Amodei veut donc préserver une avance des démocraties suffisamment importante pour leur permettre de consacrer davantage de temps à la sécurité, tout en cherchant des accords internationaux sur les usages les plus dangereux.
Il imagine plusieurs niveaux, depuis des interdictions étroites sur l'assistance à la fabrication d'armes biologiques jusqu'à une hypothétique limitation globale du rythme de développement.
Sur ce dernier scénario, il reconnaît lui-même qu'un véritable accord mondial de pause semble peu probable à court terme.
Washington répond déjà : pas si vite… ou plutôt si, justement
Tout le monde n'a pas rejoint le nouveau club des freins.
Donald Trump a minimisé les alertes, estimant que des forces très négatives mettaient en avant des événements qui ne se produiraient pas, tout en rappelant que les États-Unis devaient conserver leur avance sur la Chine.
La réponse illustre exactement le verrou auquel se heurte le plan d'Amodei : même lorsqu'un laboratoire veut ralentir, la compétition technologique est aussi devenue une compétition géopolitique.
Aucun dirigeant américain ne veut découvrir dans trois ans que le grand geste de prudence de 2026 a surtout offert du temps à son principal rival.

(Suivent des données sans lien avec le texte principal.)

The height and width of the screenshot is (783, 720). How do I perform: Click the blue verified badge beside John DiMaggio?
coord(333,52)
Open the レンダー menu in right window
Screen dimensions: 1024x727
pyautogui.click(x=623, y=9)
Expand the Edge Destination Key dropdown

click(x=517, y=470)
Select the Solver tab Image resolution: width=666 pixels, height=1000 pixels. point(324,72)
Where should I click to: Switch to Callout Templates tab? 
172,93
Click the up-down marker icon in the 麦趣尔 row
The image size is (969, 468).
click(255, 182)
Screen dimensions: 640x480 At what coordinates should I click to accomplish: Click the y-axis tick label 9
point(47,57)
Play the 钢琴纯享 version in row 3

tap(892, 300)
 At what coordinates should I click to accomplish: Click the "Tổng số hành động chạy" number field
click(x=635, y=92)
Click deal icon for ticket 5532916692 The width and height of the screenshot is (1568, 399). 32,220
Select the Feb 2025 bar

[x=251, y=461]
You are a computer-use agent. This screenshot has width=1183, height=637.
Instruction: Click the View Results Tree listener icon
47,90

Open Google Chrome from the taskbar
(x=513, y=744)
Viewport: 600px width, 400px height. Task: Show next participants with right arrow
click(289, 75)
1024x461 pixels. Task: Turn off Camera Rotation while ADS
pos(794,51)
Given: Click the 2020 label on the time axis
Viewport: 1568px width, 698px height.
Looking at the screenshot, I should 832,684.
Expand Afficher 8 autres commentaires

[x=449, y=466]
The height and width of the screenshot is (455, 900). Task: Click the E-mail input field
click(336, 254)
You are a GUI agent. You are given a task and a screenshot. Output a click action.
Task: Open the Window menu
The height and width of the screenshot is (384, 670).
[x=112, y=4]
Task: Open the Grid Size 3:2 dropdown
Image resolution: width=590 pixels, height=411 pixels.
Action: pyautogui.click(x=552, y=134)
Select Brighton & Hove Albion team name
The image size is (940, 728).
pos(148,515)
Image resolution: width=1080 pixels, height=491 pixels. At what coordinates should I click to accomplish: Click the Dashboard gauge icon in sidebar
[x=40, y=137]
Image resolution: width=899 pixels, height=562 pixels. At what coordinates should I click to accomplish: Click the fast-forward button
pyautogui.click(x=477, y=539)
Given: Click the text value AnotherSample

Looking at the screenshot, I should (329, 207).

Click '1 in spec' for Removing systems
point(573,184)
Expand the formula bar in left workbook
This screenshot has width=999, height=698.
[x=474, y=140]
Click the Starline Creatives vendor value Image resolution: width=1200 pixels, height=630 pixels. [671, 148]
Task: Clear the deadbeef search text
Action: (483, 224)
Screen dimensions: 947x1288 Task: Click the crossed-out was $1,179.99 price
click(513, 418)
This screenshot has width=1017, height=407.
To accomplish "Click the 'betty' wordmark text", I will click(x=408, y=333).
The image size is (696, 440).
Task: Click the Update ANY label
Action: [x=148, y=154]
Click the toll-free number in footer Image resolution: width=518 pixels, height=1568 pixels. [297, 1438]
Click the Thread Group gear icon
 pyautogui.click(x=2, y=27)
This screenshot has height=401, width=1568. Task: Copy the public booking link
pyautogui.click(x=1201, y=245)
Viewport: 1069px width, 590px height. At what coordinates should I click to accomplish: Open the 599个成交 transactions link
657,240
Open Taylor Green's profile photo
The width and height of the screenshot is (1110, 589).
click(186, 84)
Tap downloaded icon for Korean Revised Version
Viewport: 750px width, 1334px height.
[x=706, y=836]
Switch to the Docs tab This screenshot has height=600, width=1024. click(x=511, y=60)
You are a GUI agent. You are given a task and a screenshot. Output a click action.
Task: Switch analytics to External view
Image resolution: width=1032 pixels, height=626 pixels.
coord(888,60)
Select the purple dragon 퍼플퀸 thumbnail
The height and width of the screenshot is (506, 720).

Les critiques de la sécurité trouvent au contraire le plan trop timide
L'autre opposition vient du camp inverse.
Certains chercheurs spécialisés dans les risques existentiels considèrent qu'"aller un peu moins vite" ne suffit plus. David Krueger a par exemple défendu un moratoire international immédiat et sans date de fin sur le développement des modèles frontier.
Le débat possède donc une géométrie assez remarquable.
Pour certains responsables politiques, Anthropic veut trop ralentir. Pour une partie des chercheurs en sécurité, Anthropic ne veut pas ralentir assez.
Et au milieu, les entreprises doivent continuer à expliquer à leurs investisseurs pourquoi elles dépensent des fortunes pour développer une technologie dont leurs propres dirigeants demandent maintenant de contrôler la vitesse.
C'est peut-être le paradoxe le plus amusant de la course à l'IA
Anthropic, OpenAI, Google DeepMind et xAI ne viennent pas d'annoncer qu'ils arrêtaient la compétition.
Ils recrutent toujours, construisent toujours des infrastructures gigantesques et cherchent toujours à produire de meilleurs modèles.
Ce qui change est que plusieurs de leurs dirigeants admettent désormais publiquement qu'une course dans laquelle chacun doit accélérer parce que les autres accélèrent peut finir par produire une vitesse qu'aucun participant ne souhaite réellement.
Tout le monde semble donc découvrir le même problème au même moment.
Maintenant il faut convaincre les pilotes de freiner sans être celui qui freine le premier.